# [WORK INSTRUCTION]
Please transcribe the entries that follow exactly as they stand, skipping each picture.

# [TASK INPUT]
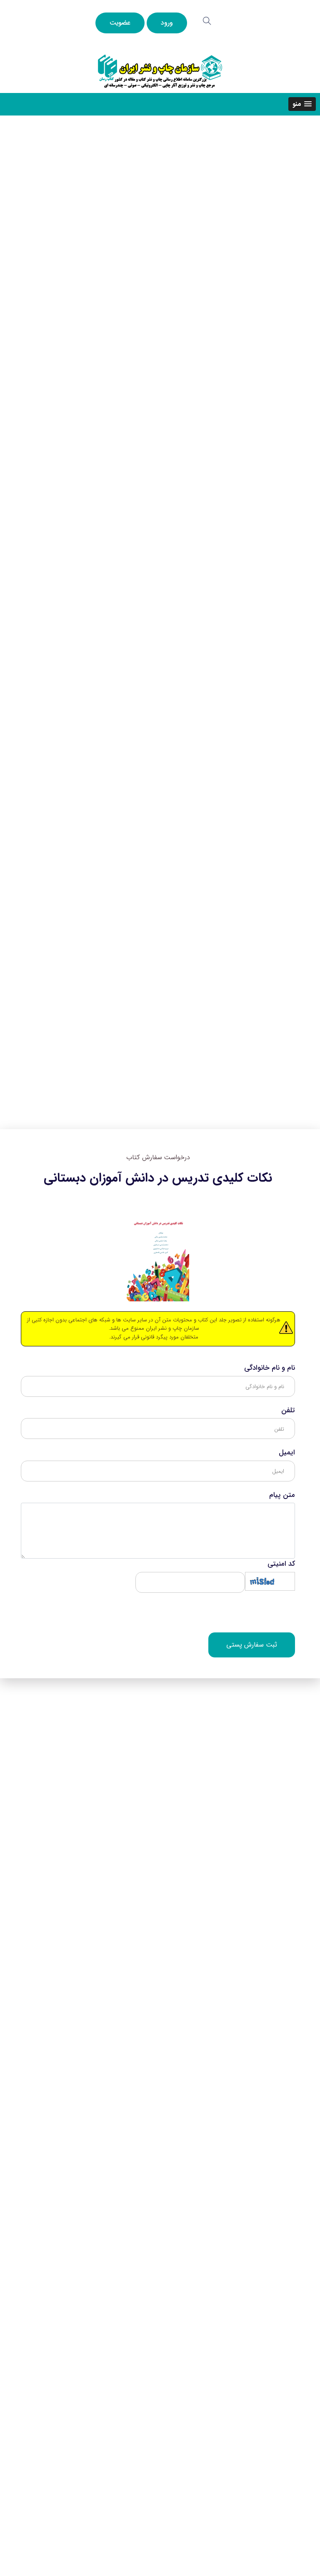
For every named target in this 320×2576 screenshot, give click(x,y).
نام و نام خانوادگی (269, 1368)
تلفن (288, 1410)
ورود (167, 23)
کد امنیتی (281, 1564)
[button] (302, 104)
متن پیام (282, 1495)
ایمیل (287, 1452)
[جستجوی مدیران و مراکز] (207, 21)
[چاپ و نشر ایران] (160, 70)
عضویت (120, 23)
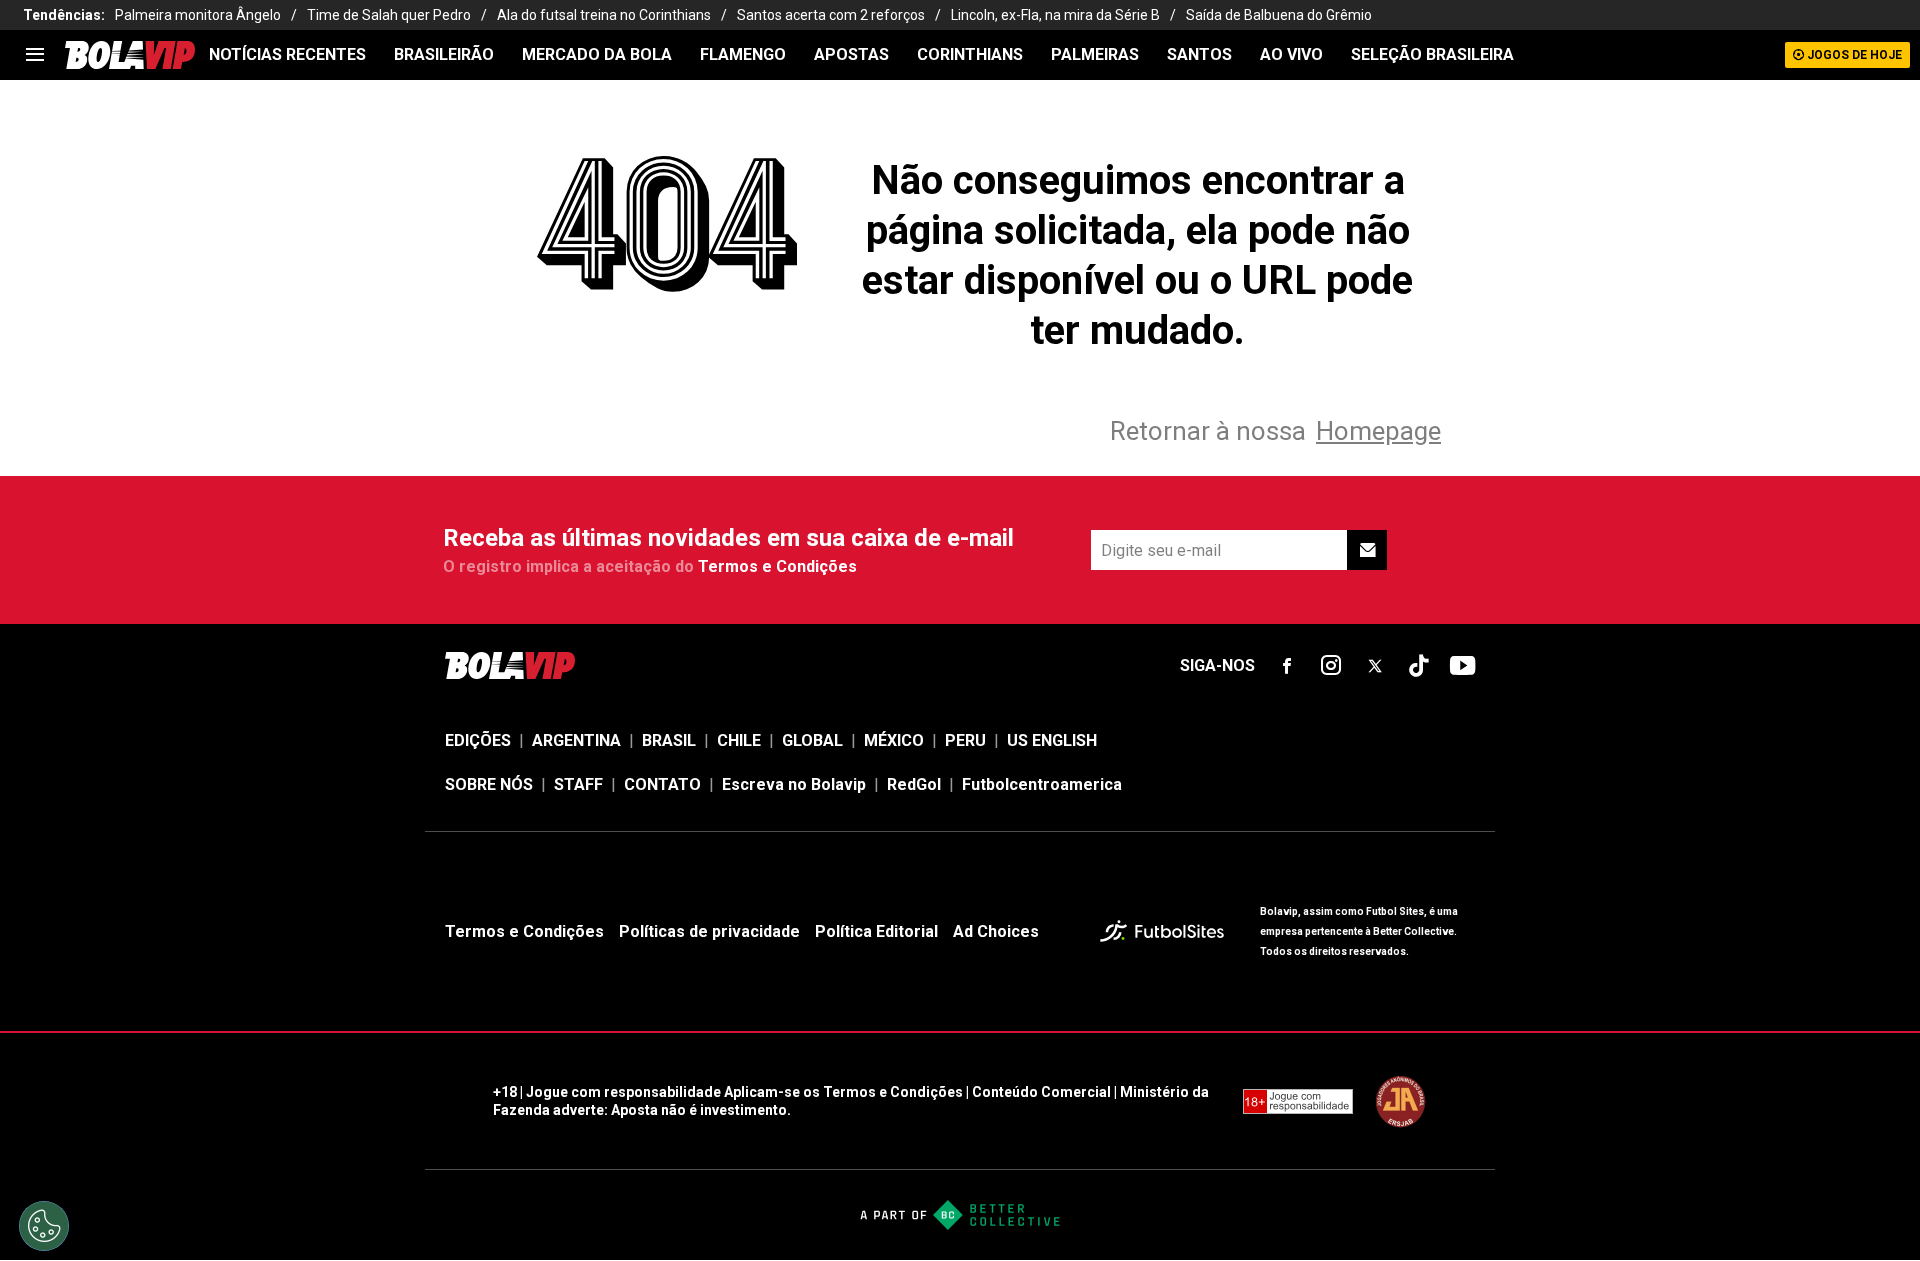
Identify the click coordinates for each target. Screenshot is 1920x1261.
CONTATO (662, 784)
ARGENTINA (576, 740)
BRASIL (669, 740)
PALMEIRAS (1095, 54)
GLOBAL (812, 740)
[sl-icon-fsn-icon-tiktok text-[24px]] (1419, 666)
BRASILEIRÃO (444, 54)
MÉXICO (894, 740)
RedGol (914, 784)
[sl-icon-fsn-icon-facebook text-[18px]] (1287, 666)
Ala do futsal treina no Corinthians (604, 15)
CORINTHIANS (970, 54)
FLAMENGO (743, 54)
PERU (965, 740)
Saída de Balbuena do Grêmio (1279, 15)
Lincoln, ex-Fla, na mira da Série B (1055, 15)
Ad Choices (996, 931)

# [RESPONSE AREA]
For every named target in this 320×2576 screenshot, give click(x,y).
نام و نام خانوادگی (269, 1368)
تلفن (288, 1410)
ورود (167, 23)
کد امنیتی (281, 1564)
[button] (302, 104)
متن پیام (282, 1495)
ایمیل (287, 1452)
[جستجوی مدیران و مراکز] (207, 21)
[چاپ و نشر ایران] (160, 70)
عضویت (120, 23)
Identify the click coordinates for each target. Screenshot is 1920x1261.
CONTATO (662, 784)
ARGENTINA (576, 740)
BRASIL (669, 740)
PALMEIRAS (1095, 54)
GLOBAL (812, 740)
[sl-icon-fsn-icon-tiktok text-[24px]] (1419, 666)
BRASILEIRÃO (444, 54)
MÉXICO (894, 740)
RedGol (914, 784)
[sl-icon-fsn-icon-facebook text-[18px]] (1287, 666)
Ala do futsal treina no Corinthians (604, 15)
CORINTHIANS (970, 54)
FLAMENGO (743, 54)
PERU (965, 740)
Saída de Balbuena do Grêmio (1279, 15)
Lincoln, ex-Fla, na mira da Série B (1055, 15)
Ad Choices (996, 931)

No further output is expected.